→ **Set problem**
Rewrite the material as a Markdown table with two columns, Row and Text, putting a row number in the first and one line in the second, and skip blank lines. Leave the pictures out of the answer.

→ **Extracted data**
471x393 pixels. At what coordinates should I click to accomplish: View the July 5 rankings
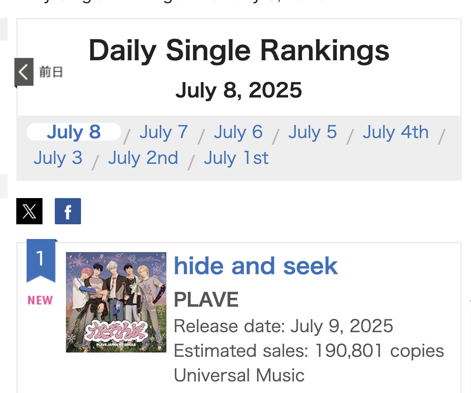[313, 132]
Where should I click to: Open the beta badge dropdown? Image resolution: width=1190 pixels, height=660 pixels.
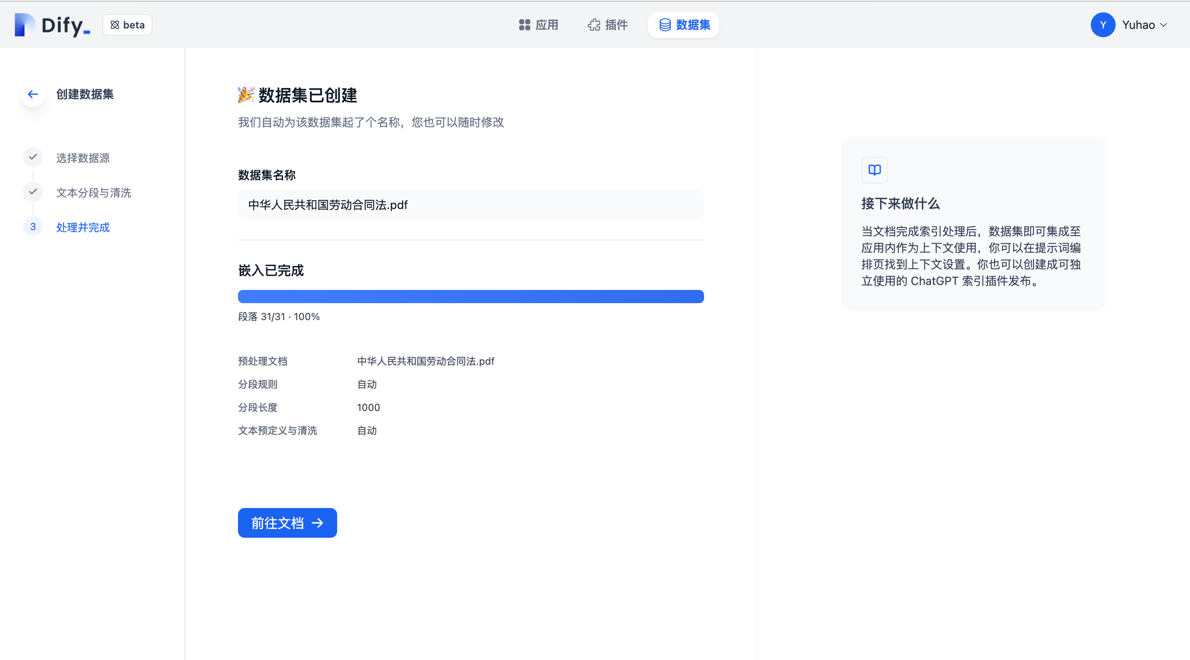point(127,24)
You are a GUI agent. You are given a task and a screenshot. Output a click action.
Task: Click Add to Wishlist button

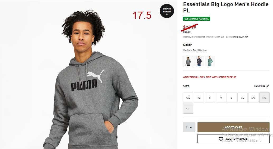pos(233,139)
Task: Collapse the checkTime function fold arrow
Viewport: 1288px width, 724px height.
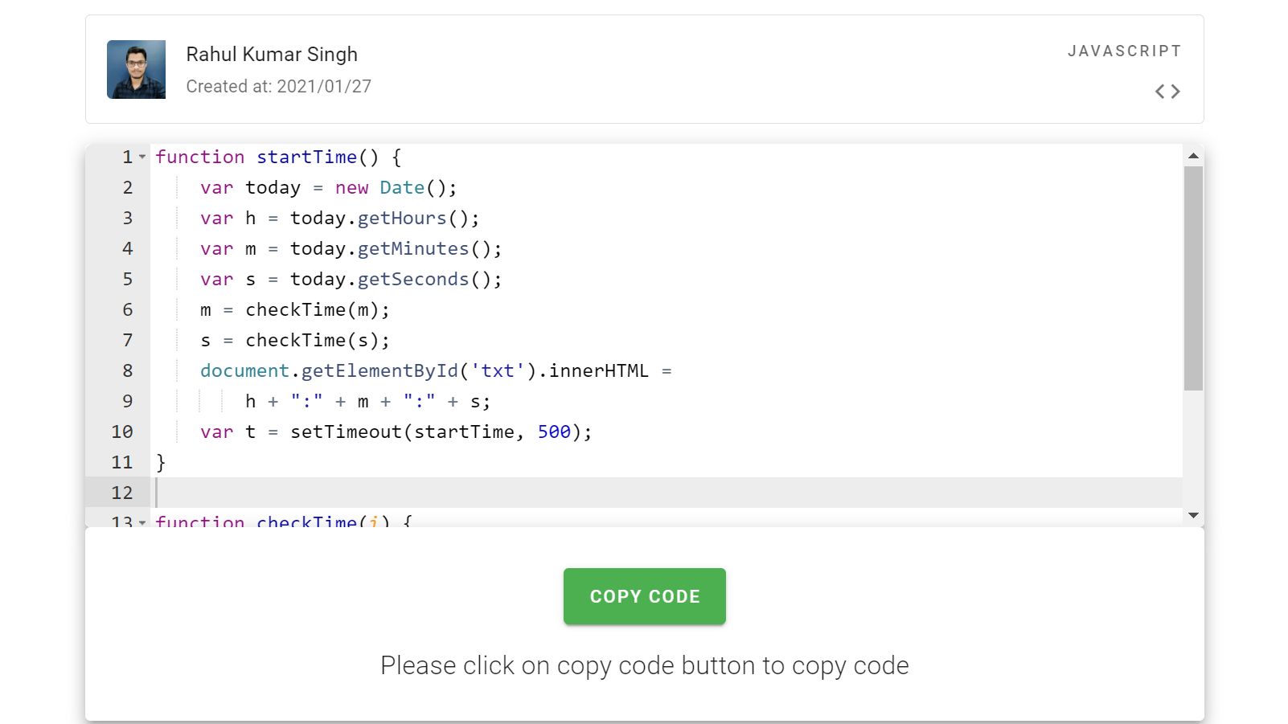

→ **Correct response**
| Row | Text |
|---|---|
| 1 | 471x393 pixels. At what coordinates should I click to accomplish: View the July 5 rankings |
| 2 | [313, 132] |
| 3 | Where should I click to: Open the beta badge dropdown? Image resolution: width=1190 pixels, height=660 pixels. |
| 4 | point(127,24) |
| 5 | You are a GUI agent. You are given a task and a screenshot. Output a click action. |
| 6 | Task: Click Add to Wishlist button |
| 7 | pos(233,139) |
| 8 | Task: Collapse the checkTime function fold arrow |
| 9 | Viewport: 1288px width, 724px height. |